- Work instruction: Please restate, word for word, the lines below that begin at the one with "1827 (66, 478)" and end at the one with "Search (649, 35)". Leave out all other lines.

BEGIN Records to process

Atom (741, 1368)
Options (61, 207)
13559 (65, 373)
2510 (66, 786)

END Records to process
BEGIN Records to process

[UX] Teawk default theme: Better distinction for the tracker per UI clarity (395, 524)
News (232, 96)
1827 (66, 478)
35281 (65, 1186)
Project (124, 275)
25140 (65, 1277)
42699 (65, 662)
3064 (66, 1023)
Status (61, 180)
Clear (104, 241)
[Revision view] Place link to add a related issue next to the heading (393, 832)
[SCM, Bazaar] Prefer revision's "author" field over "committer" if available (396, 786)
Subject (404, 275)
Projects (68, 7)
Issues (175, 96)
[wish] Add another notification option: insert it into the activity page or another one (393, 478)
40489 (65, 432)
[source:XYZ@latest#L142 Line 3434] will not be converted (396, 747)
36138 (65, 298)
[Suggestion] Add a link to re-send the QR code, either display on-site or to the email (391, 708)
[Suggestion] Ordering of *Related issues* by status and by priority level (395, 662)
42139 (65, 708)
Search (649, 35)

END Records to process

- Expected output:
1827 (66, 478)
35281 (65, 1186)
Project (124, 275)
25140 (65, 1277)
42699 (65, 662)
3064 (66, 1023)
Status (61, 180)
Clear (104, 241)
[Revision view] Place link to add a related issue next to the heading (393, 832)
[SCM, Bazaar] Prefer revision's "author" field over "committer" if available (396, 786)
Subject (404, 275)
Projects (68, 7)
Issues (175, 96)
[wish] Add another notification option: insert it into the activity page or another one (393, 478)
40489 (65, 432)
[source:XYZ@latest#L142 Line 3434] will not be converted (396, 747)
36138 (65, 298)
[Suggestion] Add a link to re-send the QR code, either display on-site or to the email (391, 708)
[Suggestion] Ordering of *Related issues* by status and by priority level (395, 662)
42139 (65, 708)
Search (649, 35)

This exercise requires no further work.